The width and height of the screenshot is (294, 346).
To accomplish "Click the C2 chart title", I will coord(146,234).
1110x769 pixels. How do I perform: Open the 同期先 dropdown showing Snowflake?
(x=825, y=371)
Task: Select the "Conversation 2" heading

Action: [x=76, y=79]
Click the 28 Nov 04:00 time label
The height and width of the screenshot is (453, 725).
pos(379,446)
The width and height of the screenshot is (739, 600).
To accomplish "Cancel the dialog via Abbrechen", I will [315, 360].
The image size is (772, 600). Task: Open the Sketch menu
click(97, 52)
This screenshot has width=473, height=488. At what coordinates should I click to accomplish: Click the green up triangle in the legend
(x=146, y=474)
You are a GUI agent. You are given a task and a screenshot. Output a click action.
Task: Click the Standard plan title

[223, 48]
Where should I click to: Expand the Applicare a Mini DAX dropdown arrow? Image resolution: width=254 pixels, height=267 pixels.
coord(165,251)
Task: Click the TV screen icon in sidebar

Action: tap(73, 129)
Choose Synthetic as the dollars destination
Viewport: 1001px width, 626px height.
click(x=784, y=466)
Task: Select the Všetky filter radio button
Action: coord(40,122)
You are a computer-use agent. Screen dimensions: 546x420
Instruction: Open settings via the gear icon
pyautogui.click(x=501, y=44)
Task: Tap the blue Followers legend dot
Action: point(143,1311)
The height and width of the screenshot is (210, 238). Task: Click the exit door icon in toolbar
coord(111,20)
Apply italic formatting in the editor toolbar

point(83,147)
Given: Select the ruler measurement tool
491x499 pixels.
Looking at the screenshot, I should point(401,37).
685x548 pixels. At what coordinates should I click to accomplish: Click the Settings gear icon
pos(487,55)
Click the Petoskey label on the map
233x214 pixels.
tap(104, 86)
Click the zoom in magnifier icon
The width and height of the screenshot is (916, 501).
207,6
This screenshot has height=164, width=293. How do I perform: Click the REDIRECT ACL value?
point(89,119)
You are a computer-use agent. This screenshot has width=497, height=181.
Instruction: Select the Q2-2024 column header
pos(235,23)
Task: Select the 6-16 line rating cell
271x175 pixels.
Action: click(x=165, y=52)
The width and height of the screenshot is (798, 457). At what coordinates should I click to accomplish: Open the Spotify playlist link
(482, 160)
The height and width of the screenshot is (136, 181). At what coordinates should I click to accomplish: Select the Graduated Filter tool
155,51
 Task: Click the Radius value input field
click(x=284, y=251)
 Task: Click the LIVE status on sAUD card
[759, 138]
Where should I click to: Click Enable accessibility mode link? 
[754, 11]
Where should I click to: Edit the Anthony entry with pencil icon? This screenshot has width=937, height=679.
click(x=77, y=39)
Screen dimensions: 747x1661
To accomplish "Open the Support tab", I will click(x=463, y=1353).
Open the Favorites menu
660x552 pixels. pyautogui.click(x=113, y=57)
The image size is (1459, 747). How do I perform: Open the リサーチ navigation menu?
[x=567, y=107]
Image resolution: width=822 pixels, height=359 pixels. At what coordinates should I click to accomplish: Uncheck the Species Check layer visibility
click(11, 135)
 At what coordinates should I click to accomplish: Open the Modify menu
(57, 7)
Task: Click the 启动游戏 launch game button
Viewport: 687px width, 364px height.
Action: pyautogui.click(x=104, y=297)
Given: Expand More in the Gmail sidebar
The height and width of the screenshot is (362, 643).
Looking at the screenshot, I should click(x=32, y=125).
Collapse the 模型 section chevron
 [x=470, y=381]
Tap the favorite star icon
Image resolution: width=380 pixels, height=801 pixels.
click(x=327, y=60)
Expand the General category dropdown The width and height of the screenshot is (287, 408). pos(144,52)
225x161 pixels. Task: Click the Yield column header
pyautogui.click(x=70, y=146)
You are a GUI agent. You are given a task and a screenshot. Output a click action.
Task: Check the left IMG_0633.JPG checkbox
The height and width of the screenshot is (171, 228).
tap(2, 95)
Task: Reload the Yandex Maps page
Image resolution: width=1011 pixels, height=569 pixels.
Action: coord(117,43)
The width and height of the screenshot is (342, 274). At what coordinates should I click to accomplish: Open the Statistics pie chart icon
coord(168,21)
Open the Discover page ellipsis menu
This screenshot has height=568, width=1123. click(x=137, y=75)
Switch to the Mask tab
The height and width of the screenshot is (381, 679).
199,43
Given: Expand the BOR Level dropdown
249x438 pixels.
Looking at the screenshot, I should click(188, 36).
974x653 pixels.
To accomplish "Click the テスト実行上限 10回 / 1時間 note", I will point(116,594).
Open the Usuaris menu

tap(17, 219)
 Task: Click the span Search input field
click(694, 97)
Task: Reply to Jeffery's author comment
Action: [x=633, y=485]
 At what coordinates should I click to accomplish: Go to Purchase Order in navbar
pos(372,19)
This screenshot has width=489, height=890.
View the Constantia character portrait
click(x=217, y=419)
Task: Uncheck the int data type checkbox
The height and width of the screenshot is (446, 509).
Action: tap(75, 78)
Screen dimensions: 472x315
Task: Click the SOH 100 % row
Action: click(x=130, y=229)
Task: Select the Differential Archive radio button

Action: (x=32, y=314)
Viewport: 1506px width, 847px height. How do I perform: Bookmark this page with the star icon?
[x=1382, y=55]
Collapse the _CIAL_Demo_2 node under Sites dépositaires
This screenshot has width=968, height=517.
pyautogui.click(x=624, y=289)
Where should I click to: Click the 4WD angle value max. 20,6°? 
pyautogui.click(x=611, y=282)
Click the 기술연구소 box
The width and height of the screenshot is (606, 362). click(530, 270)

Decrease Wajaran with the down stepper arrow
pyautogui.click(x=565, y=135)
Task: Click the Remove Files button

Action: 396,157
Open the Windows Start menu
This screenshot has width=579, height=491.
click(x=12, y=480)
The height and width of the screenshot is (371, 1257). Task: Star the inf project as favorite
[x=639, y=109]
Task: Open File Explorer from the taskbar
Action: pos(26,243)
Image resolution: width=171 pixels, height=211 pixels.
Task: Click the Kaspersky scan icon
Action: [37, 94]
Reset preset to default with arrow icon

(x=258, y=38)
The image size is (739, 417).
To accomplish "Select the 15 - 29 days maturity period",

*WORK INSTRUCTIONS*. With the line holding "The height and width of the screenshot is (210, 238)." as the first and the line holding "Given: Select the ruler measurement tool" as the last, set down that range of the entries above exactly, and nothing else.

*SOLUTION TO THIS PROBLEM*.
The height and width of the screenshot is (210, 238). Task: Click the exit door icon in toolbar
coord(111,20)
Apply italic formatting in the editor toolbar

point(83,147)
Given: Select the ruler measurement tool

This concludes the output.